▼

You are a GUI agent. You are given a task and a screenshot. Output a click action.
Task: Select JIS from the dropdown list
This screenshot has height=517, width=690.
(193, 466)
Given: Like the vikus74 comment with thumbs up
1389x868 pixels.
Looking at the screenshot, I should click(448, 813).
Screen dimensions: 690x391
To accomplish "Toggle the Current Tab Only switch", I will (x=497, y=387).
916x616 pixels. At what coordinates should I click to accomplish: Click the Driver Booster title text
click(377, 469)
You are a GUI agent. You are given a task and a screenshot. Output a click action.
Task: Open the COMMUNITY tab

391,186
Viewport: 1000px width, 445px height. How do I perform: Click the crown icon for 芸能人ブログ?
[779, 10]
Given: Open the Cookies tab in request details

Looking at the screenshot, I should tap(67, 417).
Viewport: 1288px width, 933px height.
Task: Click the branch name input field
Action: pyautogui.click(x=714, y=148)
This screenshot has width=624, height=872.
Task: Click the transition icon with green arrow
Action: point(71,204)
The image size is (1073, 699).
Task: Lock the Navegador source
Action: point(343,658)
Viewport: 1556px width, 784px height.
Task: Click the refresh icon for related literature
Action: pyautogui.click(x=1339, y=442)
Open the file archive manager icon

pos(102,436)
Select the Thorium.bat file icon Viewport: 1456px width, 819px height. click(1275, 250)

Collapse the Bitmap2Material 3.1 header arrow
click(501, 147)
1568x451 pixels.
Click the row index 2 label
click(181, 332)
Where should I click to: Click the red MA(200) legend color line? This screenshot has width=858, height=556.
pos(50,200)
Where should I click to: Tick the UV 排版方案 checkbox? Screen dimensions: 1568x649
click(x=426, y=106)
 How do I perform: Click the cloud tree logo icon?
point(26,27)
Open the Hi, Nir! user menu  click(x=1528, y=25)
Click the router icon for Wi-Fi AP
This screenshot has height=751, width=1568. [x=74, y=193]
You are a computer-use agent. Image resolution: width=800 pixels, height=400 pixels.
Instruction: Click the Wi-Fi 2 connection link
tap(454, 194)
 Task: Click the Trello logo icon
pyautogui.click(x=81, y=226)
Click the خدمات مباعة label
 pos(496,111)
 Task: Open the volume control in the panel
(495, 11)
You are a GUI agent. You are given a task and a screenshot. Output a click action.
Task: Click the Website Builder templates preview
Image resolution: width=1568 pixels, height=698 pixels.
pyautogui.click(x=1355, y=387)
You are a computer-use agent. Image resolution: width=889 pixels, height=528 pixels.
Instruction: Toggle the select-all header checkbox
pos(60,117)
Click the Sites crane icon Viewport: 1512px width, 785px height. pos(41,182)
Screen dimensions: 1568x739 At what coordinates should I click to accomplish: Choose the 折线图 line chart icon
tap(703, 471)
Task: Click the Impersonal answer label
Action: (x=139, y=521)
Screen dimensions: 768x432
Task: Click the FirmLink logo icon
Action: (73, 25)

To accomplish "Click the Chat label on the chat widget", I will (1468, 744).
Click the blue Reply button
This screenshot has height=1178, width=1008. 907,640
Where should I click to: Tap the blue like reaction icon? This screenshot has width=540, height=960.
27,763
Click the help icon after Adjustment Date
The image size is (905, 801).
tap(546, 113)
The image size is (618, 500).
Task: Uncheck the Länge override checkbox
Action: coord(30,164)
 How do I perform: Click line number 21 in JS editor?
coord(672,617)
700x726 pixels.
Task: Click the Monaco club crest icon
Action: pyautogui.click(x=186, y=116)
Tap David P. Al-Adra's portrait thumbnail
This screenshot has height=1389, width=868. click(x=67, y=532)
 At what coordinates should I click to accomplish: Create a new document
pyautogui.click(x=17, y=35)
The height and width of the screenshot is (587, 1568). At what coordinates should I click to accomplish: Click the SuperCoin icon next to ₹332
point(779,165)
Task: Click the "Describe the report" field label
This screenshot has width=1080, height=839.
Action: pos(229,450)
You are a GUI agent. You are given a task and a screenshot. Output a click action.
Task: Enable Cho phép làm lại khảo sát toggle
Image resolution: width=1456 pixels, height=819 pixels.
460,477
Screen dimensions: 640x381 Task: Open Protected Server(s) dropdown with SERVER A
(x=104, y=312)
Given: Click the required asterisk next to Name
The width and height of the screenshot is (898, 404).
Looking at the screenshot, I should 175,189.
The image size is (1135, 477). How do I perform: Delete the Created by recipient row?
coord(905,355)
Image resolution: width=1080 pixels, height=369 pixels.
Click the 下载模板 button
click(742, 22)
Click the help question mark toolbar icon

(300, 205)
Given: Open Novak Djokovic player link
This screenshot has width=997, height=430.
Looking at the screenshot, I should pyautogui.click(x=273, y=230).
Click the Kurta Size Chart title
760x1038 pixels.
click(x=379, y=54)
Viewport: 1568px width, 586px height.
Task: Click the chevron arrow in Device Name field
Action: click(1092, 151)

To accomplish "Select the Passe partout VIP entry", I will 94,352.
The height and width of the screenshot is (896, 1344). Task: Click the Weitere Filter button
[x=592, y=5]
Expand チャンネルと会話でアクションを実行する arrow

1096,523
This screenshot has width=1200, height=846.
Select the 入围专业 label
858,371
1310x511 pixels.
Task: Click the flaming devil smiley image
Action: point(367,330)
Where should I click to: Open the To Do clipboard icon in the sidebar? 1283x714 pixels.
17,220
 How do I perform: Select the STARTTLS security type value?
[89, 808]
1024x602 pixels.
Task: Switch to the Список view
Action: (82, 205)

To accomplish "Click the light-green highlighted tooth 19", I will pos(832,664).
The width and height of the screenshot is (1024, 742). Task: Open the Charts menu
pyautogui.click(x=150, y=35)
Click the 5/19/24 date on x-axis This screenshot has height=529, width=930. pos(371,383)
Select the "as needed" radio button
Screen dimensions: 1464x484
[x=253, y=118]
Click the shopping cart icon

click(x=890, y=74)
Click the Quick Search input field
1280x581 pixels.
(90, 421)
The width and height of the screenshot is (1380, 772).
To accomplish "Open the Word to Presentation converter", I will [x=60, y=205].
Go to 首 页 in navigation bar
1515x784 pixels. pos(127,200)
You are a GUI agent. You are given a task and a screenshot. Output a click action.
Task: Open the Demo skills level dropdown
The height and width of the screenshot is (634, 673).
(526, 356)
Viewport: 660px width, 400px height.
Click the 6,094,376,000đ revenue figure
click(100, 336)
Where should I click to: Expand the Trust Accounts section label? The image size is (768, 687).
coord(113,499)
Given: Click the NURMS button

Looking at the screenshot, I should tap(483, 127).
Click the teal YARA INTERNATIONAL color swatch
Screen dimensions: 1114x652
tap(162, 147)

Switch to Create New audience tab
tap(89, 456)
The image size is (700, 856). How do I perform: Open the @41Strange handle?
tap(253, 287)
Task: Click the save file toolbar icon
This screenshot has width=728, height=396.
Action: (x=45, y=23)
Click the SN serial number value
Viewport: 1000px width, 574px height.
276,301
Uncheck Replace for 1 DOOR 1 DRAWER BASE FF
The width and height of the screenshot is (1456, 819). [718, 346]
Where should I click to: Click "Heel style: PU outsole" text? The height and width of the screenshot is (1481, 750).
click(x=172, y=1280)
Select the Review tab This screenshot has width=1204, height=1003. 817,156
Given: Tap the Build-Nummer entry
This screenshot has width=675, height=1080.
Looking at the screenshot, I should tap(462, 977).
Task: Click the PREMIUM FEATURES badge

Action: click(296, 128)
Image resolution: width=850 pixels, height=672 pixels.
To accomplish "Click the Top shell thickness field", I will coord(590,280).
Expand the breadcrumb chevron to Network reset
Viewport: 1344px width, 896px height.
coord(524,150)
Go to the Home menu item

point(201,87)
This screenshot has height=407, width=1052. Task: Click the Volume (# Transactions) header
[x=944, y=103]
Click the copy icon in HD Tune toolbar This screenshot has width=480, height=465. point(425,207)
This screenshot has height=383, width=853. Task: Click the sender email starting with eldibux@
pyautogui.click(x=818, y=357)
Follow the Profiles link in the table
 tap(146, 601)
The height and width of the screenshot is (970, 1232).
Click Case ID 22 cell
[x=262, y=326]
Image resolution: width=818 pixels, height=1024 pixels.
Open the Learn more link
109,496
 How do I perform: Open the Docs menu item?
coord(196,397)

▲

Task prompt:
Of all the entries above, output exactly the lines between the one holding "Task: Click the Trello logo icon" and the one holding "Click the Sites", inclusive.

Solution for this problem:
 Task: Click the Trello logo icon
pyautogui.click(x=81, y=226)
Click the خدمات مباعة label
 pos(496,111)
 Task: Open the volume control in the panel
(495, 11)
You are a GUI agent. You are given a task and a screenshot. Output a click action.
Task: Click the Website Builder templates preview
Image resolution: width=1568 pixels, height=698 pixels.
pyautogui.click(x=1355, y=387)
You are a computer-use agent. Image resolution: width=889 pixels, height=528 pixels.
Instruction: Toggle the select-all header checkbox
pos(60,117)
Click the Sites crane icon Viewport: 1512px width, 785px height. pos(41,182)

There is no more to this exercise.